Service personnel, parents looking to return to work after raising children, people with disabilities, in long term hospital care, mature students with full time jobs or home educated teenagers are all some of the estimated 50,000 people who sit GCSE and A level exams under their own steam. 

But from May 2017 these candidates face a new barrier to getting their qualifications after a ruling that coursework (known as “non-examined assessments”) must be assessed by the same geographically based exam centre as where the student takes their written exams. 

Non-examined assessments are a part of A-level history, English Literature, English language and all modern languages and English GCSE. 

However distance learners say this simply won’t work.
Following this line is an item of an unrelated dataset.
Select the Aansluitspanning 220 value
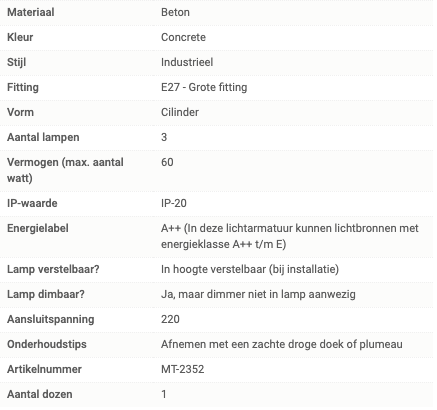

For many years candidates have struggled to find an examination centre willing to let them sit the written papers for the courses they have studied. The National Extension College worries that no exam centres will take on the additional burden of supervising and assessing coursework too. The plan also does not meet professional standards as it would involve teachers in exam centres authenticating work of students they had never met.

Previously organisations such as the National Extension College had put in place robust systems agreed with exam boards whereby allocated tutors managed distant learners’ coursework.

Cambridge MP Daniel Zeichner, who recently visited the Cambridge based National Extension College is deeply concerned. He has contacted the Education Secretary asking for this matter to be urgently reviewed.

He said: “This is a terrible unintended consequence of exam reforms. Students urgently need clear information about exam arrangements when they enrol in September. I urge the Government and Ofqual to think again so as not to place a limit on aspiration.”